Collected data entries
⁂
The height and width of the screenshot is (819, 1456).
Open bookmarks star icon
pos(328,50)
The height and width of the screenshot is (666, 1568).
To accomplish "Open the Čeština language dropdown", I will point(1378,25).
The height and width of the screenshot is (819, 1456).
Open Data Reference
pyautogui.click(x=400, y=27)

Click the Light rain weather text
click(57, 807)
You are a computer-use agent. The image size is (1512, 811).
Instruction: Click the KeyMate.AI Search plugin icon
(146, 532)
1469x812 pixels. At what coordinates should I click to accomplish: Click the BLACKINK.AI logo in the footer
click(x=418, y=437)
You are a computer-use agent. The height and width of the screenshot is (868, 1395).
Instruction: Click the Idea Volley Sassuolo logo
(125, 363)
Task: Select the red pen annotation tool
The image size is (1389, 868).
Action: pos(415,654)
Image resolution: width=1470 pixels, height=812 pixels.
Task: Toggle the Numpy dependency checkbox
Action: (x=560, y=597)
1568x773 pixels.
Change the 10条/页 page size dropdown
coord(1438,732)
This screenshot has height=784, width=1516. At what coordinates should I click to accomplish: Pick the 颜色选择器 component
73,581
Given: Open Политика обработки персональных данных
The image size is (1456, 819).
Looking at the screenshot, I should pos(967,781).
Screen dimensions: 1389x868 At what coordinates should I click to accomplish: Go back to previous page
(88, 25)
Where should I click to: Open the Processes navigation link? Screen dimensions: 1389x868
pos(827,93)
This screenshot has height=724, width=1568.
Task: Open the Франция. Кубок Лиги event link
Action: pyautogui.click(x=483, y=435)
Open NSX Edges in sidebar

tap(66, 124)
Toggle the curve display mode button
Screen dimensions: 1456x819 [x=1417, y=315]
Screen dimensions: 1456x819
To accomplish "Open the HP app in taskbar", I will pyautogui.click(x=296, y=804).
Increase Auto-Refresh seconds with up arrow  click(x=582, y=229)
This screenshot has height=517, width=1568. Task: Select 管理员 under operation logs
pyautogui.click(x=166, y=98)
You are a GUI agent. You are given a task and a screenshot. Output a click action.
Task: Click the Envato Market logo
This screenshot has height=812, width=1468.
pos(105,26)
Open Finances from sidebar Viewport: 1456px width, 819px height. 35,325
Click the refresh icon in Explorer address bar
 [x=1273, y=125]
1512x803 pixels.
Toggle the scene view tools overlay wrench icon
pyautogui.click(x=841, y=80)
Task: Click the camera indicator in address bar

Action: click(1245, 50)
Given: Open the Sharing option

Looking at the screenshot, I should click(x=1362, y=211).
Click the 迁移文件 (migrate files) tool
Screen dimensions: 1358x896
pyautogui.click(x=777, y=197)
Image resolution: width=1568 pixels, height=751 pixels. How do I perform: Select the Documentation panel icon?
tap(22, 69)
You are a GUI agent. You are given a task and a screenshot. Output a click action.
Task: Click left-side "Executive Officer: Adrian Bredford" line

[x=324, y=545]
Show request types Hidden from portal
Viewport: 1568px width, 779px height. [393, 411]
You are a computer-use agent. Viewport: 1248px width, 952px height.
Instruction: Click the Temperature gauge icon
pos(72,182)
⁂
_Work item_
Check every line above for the string "will" and copy those that have it.

_Answer_
To accomplish "Open the Čeština language dropdown", I will point(1378,25).
To accomplish "Open the HP app in taskbar", I will pyautogui.click(x=296, y=804).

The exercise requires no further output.